■ Provided text:
# # # #

Amidst this morning’s news and market “calm,” I figured I’d point out a few disturbing trends that stand out amidst the relentless, propagandistic hype – supported principally by 24/7 market manipulation; that those simply watching the PPT-supported “Dow Jones Propaganda Average” are likely missing.  Such as, for example, the hundreds of “hedge bombs” going out of business each year, because their “genius” portfolio managers can’t understand that the only equity “bull markets” are in the PPT-supported large-cap indices, as opposed to the vast majority of wildly underperforming smaller stocks.

For one, we have the energy sector – which despite relentless “production cut” hype, continues to dramatically underperform the market.  This week’s news that OPEC deal compliance is plunging, with just three months remaining on a deal that has yet to make a dent in record global crude inventories; not to mention, yesterday’s news that non-OPEC Brazil’s production rocketed higher by 14% in the past year; only proves the point further, of why the energy ETF has been steadily declining since the fraudulent “Trump-flation” trade took hold.

And what more fitting day to present the nearly identical chart of the ongoing “retail Armageddon” – as depicted by the equally dramatic underperformance of retail stocks – than the day Ralph Lauren announced the closure of its landmark Fifth Avenue store?  Not to mention, as Zero Hedge highlights, the fact that if Amazon.com stock rises another $100/share, Jeff Bezos – the man who is single handedly destroying the retail and commercial real estate industries – will be the world’s richest man!

# # # #

■ Dataset entries:
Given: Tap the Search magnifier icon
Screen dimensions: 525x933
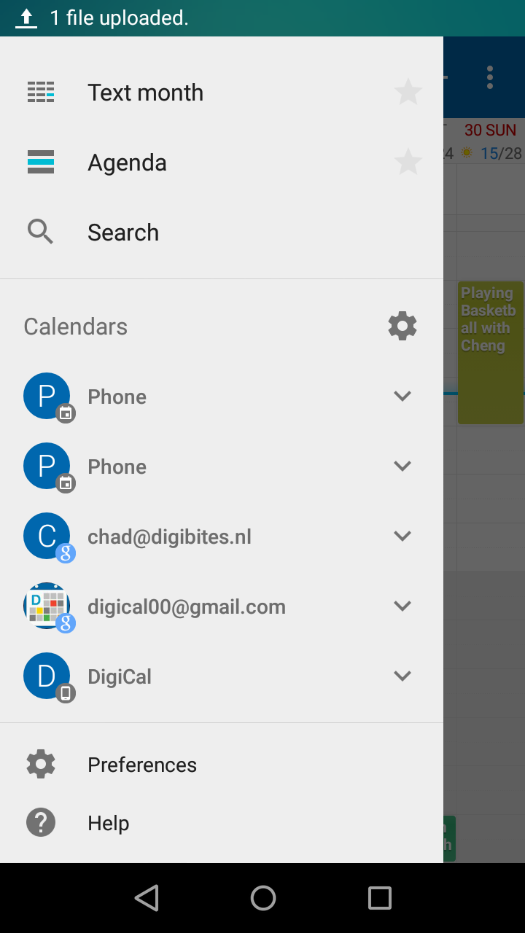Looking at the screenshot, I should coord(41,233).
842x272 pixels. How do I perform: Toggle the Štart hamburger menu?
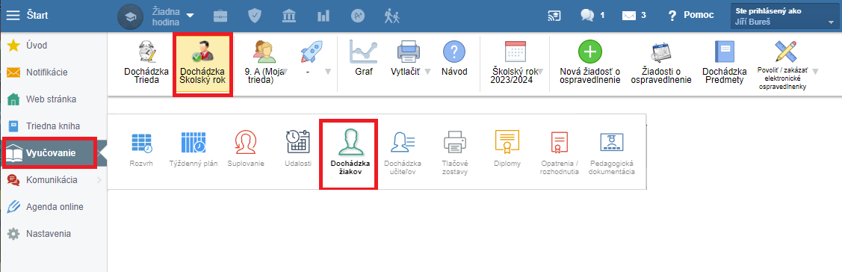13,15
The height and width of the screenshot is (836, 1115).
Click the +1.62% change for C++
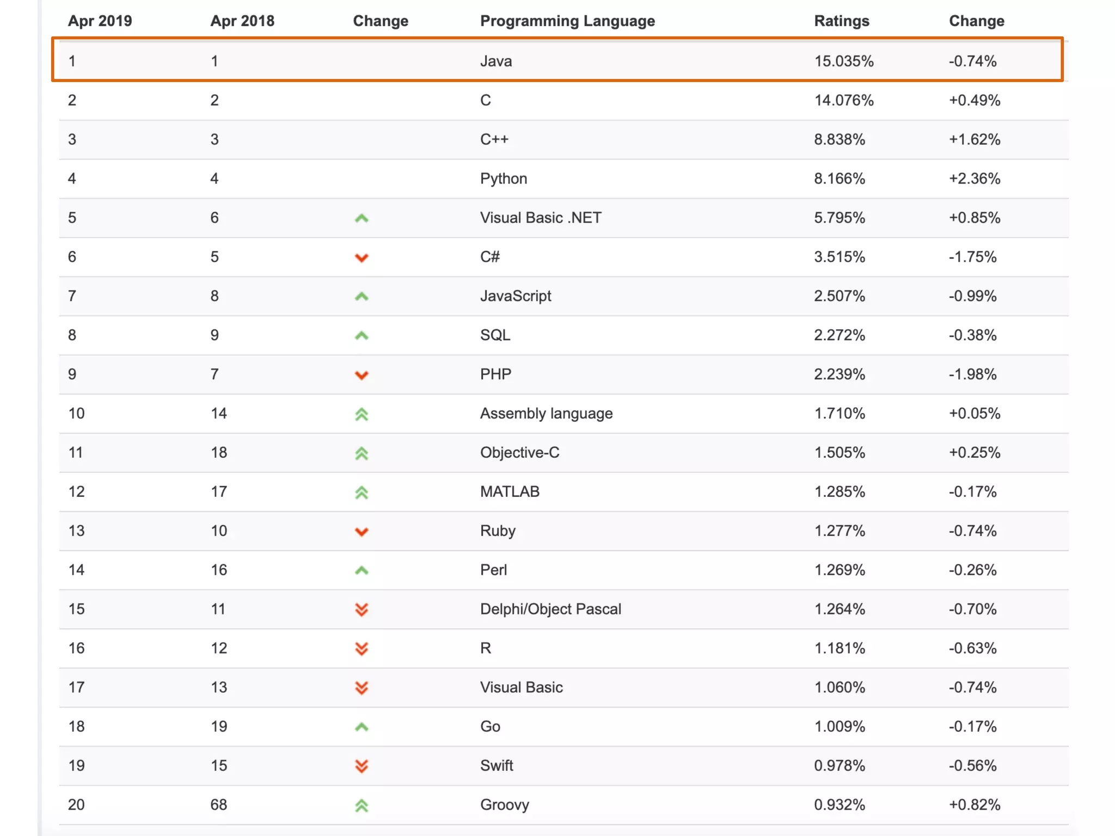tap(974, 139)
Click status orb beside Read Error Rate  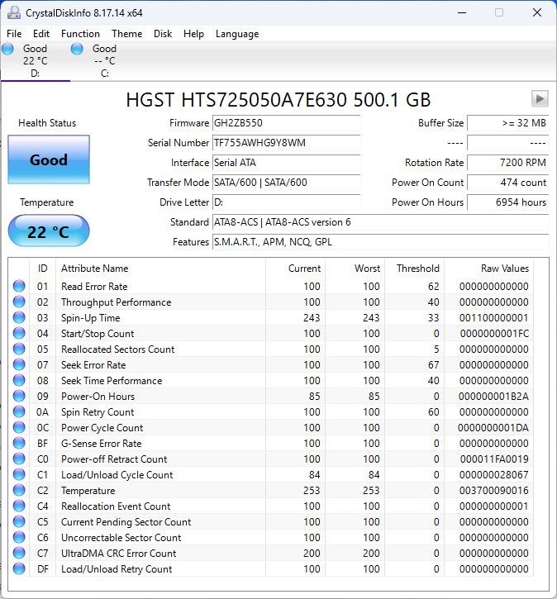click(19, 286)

# # # #

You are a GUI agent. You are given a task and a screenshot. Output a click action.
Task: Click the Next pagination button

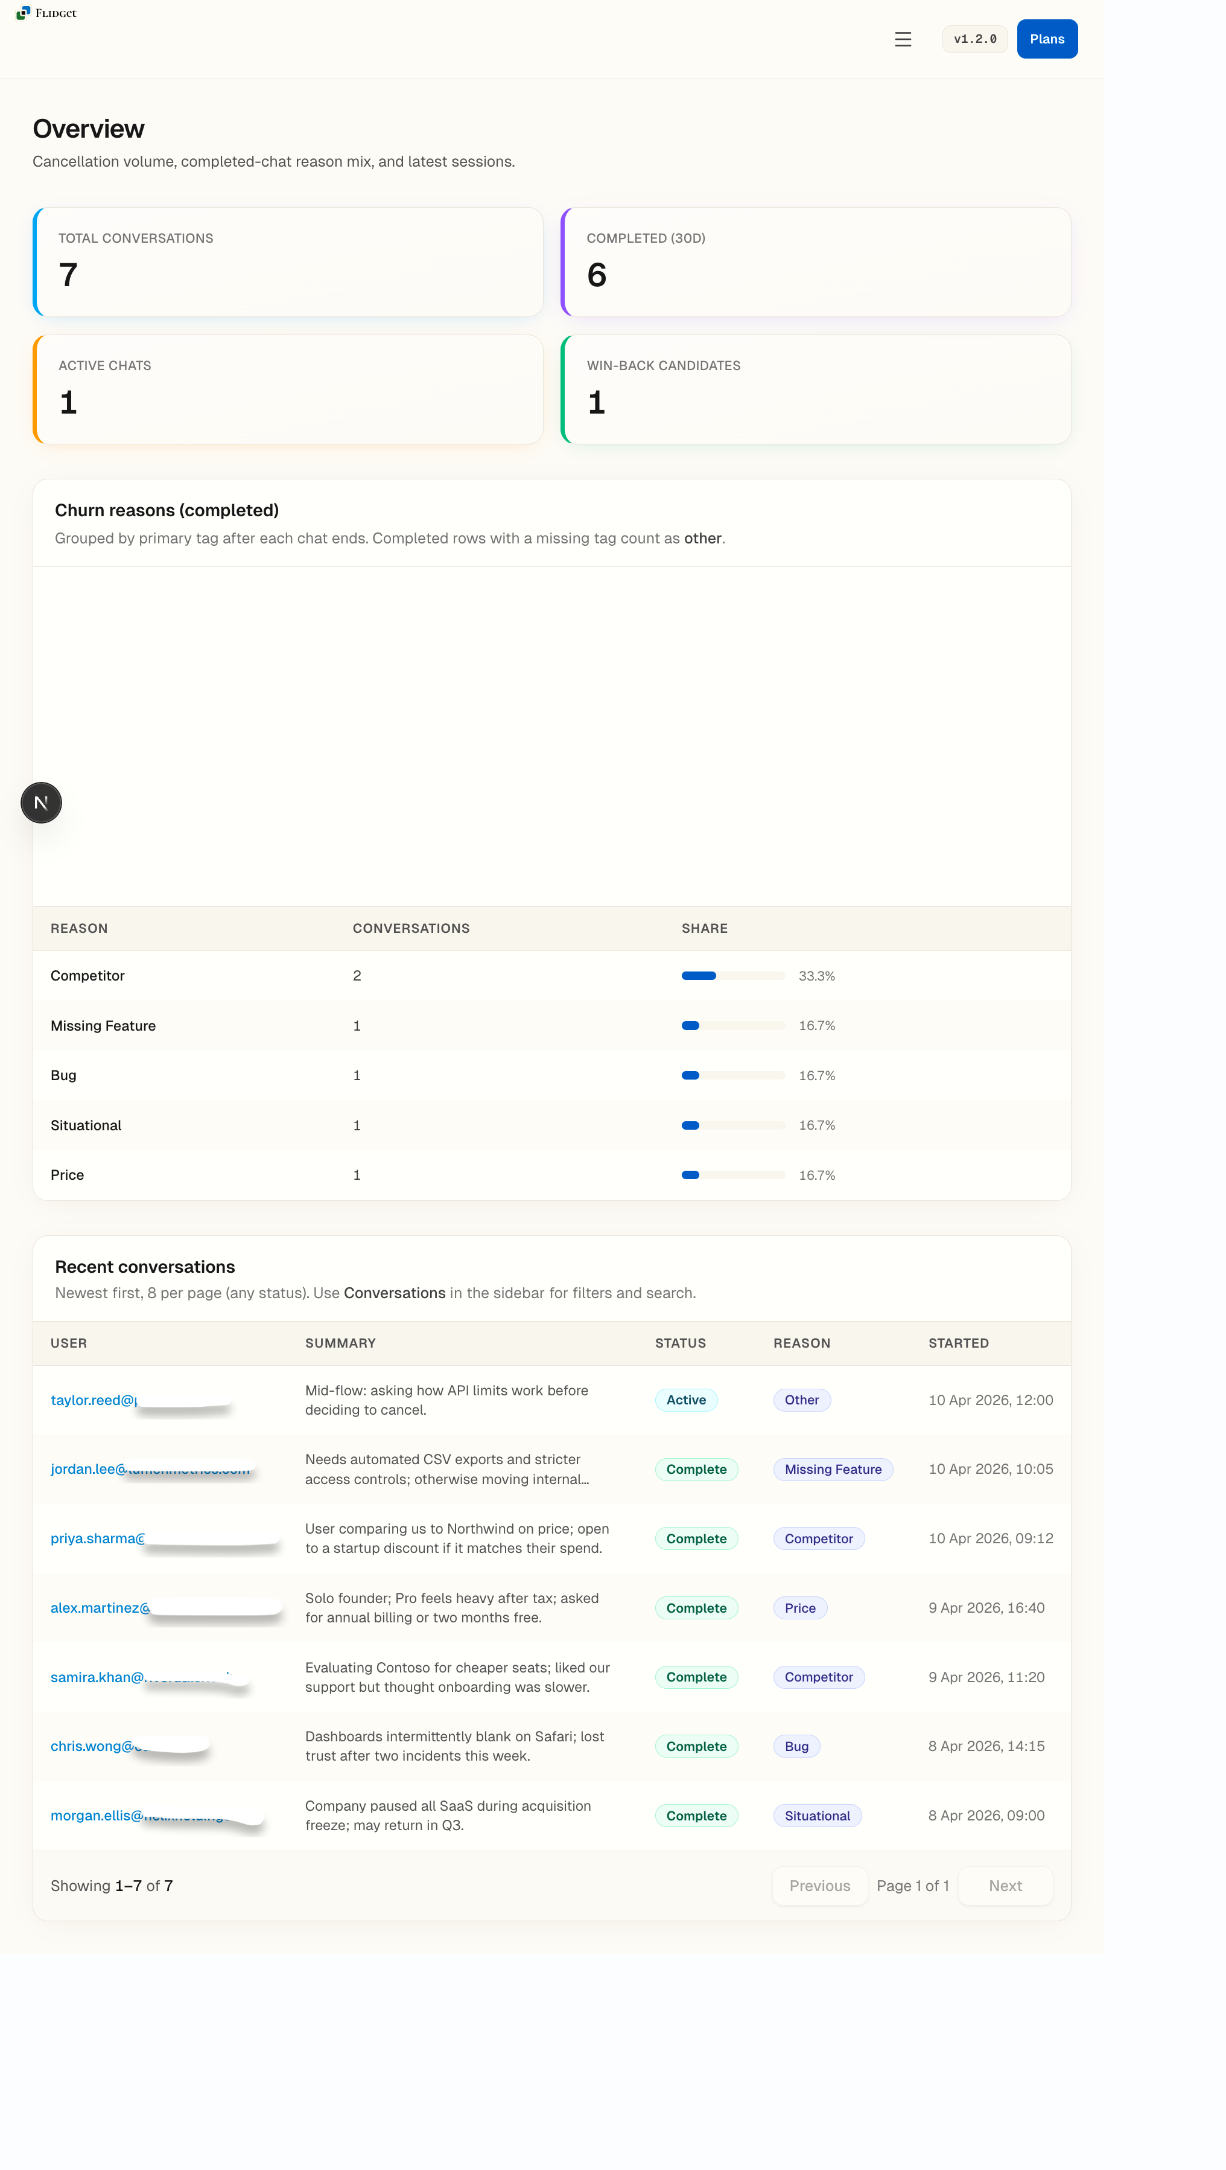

# # # #

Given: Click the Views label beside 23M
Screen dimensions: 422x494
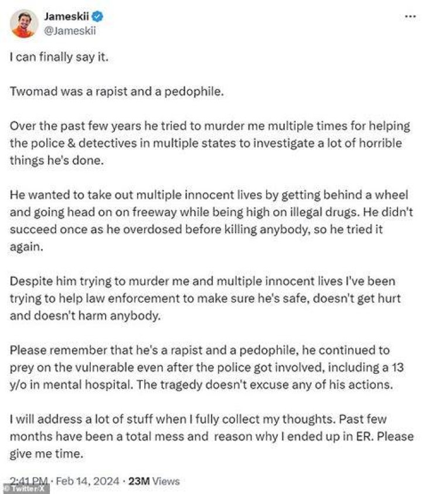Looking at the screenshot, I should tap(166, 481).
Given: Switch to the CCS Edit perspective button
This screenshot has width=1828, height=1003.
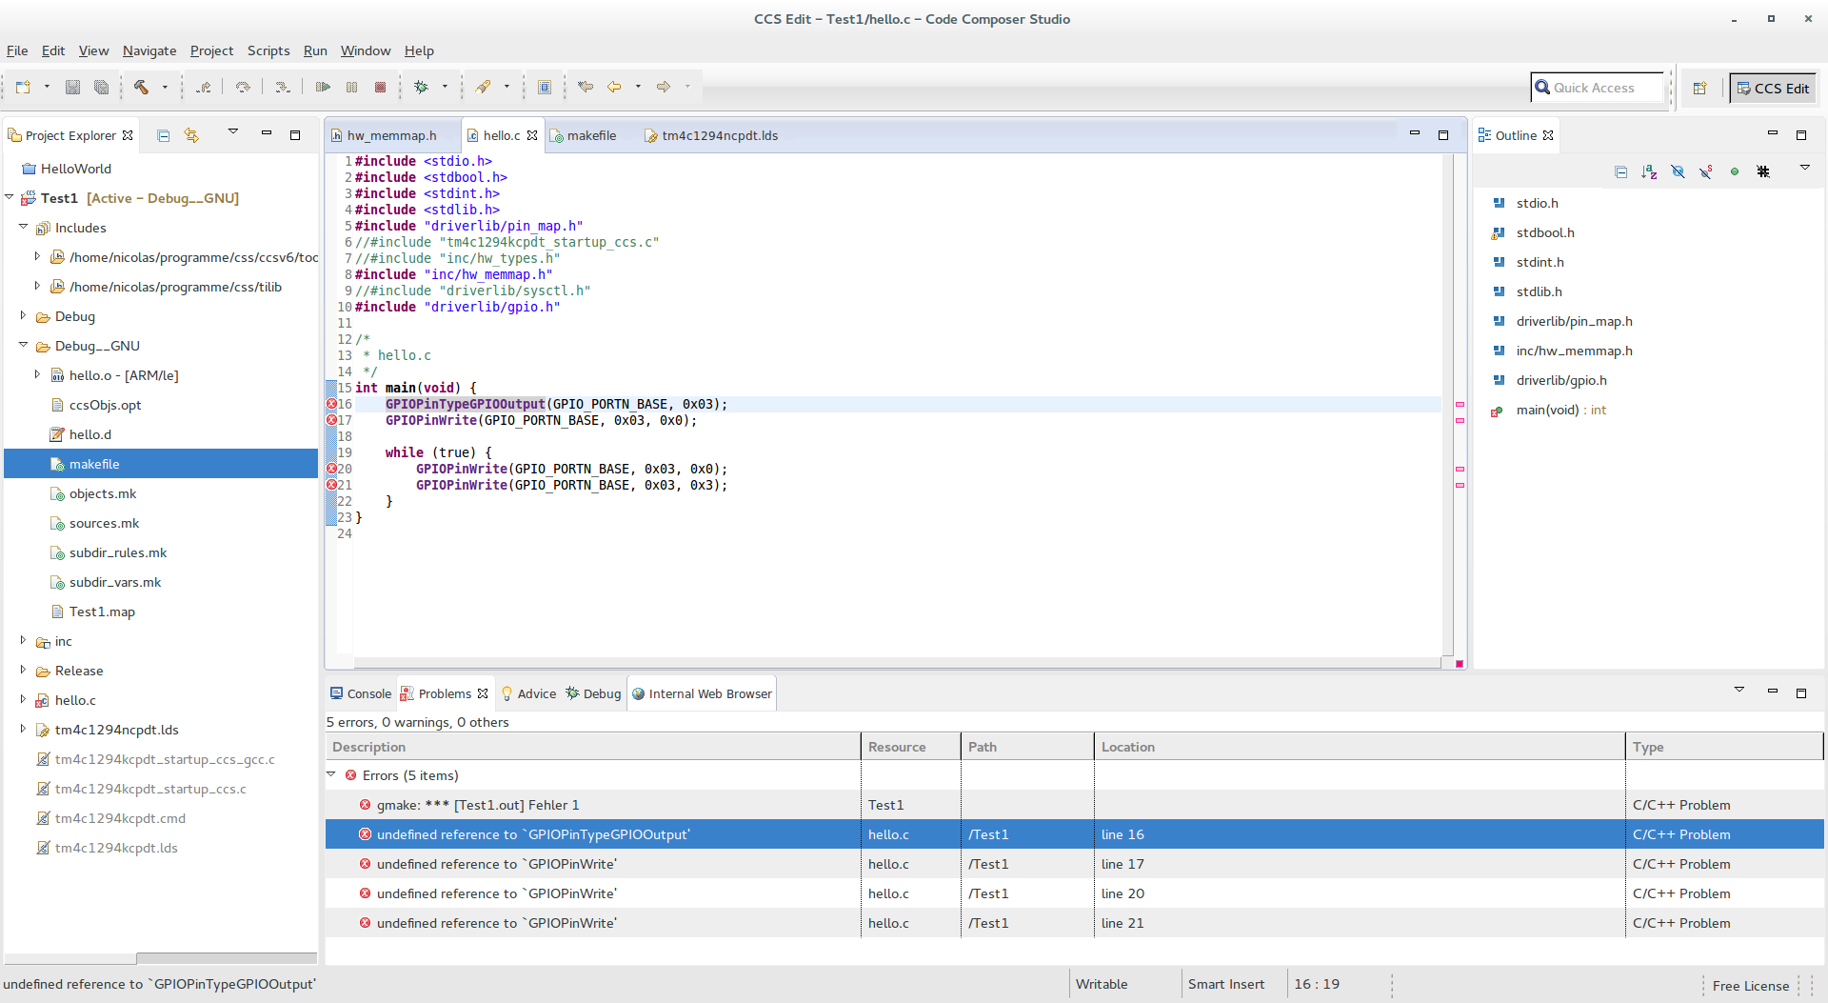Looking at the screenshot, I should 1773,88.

# # # #

■ Work to complete:
Reproduce the market commentary on energy and retail stocks above word for word, from start to finish.

■ Reply:
Amidst this morning’s news and market “calm,” I figured I’d point out a few disturbing trends that stand out amidst the relentless, propagandistic hype – supported principally by 24/7 market manipulation; that those simply watching the PPT-supported “Dow Jones Propaganda Average” are likely missing.  Such as, for example, the hundreds of “hedge bombs” going out of business each year, because their “genius” portfolio managers can’t understand that the only equity “bull markets” are in the PPT-supported large-cap indices, as opposed to the vast majority of wildly underperforming smaller stocks.

For one, we have the energy sector – which despite relentless “production cut” hype, continues to dramatically underperform the market.  This week’s news that OPEC deal compliance is plunging, with just three months remaining on a deal that has yet to make a dent in record global crude inventories; not to mention, yesterday’s news that non-OPEC Brazil’s production rocketed higher by 14% in the past year; only proves the point further, of why the energy ETF has been steadily declining since the fraudulent “Trump-flation” trade took hold.

And what more fitting day to present the nearly identical chart of the ongoing “retail Armageddon” – as depicted by the equally dramatic underperformance of retail stocks – than the day Ralph Lauren announced the closure of its landmark Fifth Avenue store?  Not to mention, as Zero Hedge highlights, the fact that if Amazon.com stock rises another $100/share, Jeff Bezos – the man who is single handedly destroying the retail and commercial real estate industries – will be the world’s richest man!